Can I recover from this upgrade path?

We have 2 simple self-managed air-gapped gitlab servers, a test and one for actual usage.

  • Omnibus, using all the embedded components
  • update method is to bring over the rpms and apply per online documentation for this environment
  • ee edition, premium level support
  • RHEL 8.10
  • gitlab and OS are required to be updated for vulnerabilities at minimum every 30 days

The SA, in response to patching requests for the past 3 months, followed this upgrade path on both test and for-use servers:
16.11.10 => 17.3.5 => 17.4.2

He followed the online upgrade helper application, which he says recommended the 17.3.5 to 17.4.2 in October.
Though he skipped what is now the .z version between the 17 step upgrades, both instances were working.

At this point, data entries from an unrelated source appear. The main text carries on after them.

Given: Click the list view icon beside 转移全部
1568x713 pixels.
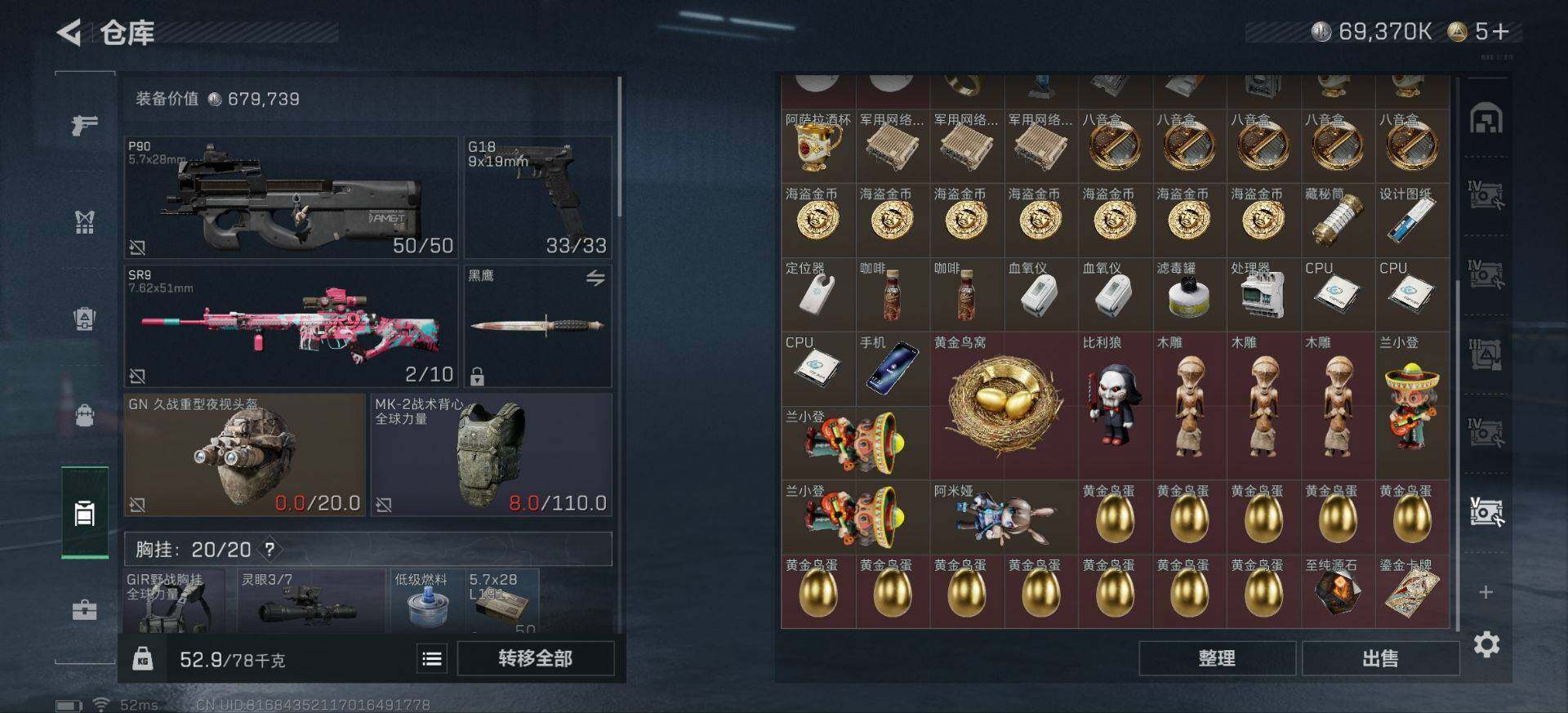Looking at the screenshot, I should coord(432,658).
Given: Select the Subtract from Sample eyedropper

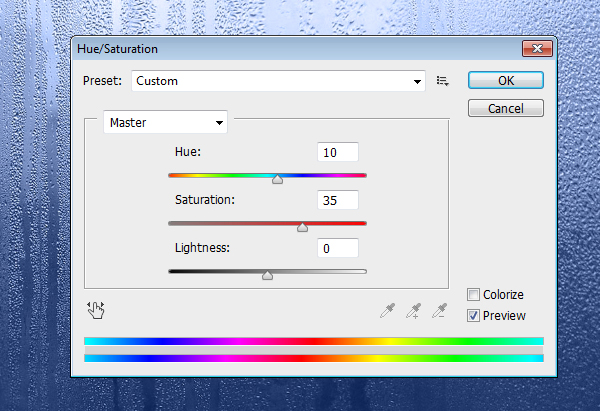Looking at the screenshot, I should point(438,311).
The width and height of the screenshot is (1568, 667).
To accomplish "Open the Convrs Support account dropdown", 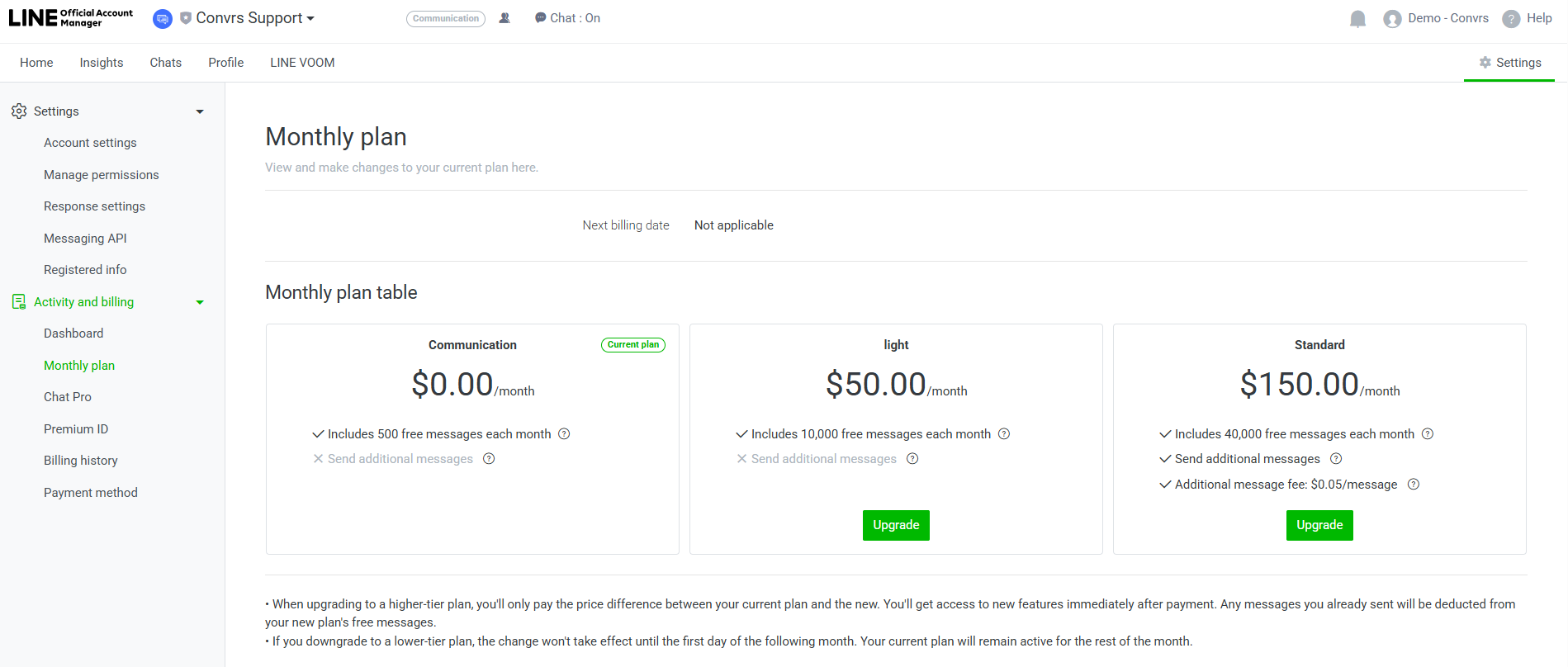I will (x=255, y=18).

This month, he continued the path thusly for the test server:
16.11.10 => 17.3.5 => 17.4.2 => 17.5.2
Yes, he did skip the 17.4.4.

Though he said he got no errors from the installer, the gitlab instance failed to start.

I’d like some suggestions, ideas, advice, speculation, or experience. :slightly_smiling_face: before I start the rebuild the test environment.

Is it more likely that skipping the zed version of 17.3 (17.3.7), or skipping the zed of 17.4 (17.4.4) caused a problem or omission with the db tables that caused the 17.5.2 install to fail to start? Or could that cryptic “Potential PostgreSQL index corruption when upgrading OS - glibc locale data compatibility” posted on the upgrade path calculator, as monthly kernel updates usually update the glibc libraries as well?

The SA’s attempted rollback makes it impossible to determine much from the test system. I would appreciate any input that will allow me to save some time and determine how to avoid a problem with the “for use” system, which is working at 17.4.2. Thank you!

The current upgrade path suggest:

16.11.0 → 17.5.2 → latest

I would say if it isn’t working it’s most likely that they didn’t wait for background migrations to finish before starting the next upgrade on the upgrade path.

Skipping a patch release (where only the third part of the version number changes) never causes problems. I don’t remember if the documentation says so explicitly, but at both the documentation and advice given here does so uimplicitly by only mentioning one patch release for the minor versions entioned. So it’s not at all likely that skipping either 17.3.7 or 17.4.4 (if you were on - or going to - those minor versions) would cause any problems.

You haven’t given us many options to determine what is wrong with your instance, so I would have to guess on the same reason as @iwalker, i.e. that they didn’t wait for background migrations.

And to address the subject: Of course you can recover from it, but it’s probably going to be slower (and in the text you mention “save some time”) than starting from a backup - and you won’t be able to get much help.

Many thanks! I would love to think that it was that easy, but we didn’t have any background migrations on this. Also do not have an instance of runner associated.

Thanks! I am sorry not to be able to provide more info, I know it would help. If I come up with a firm reason after rebuilding from backup, I’ll follow-on post.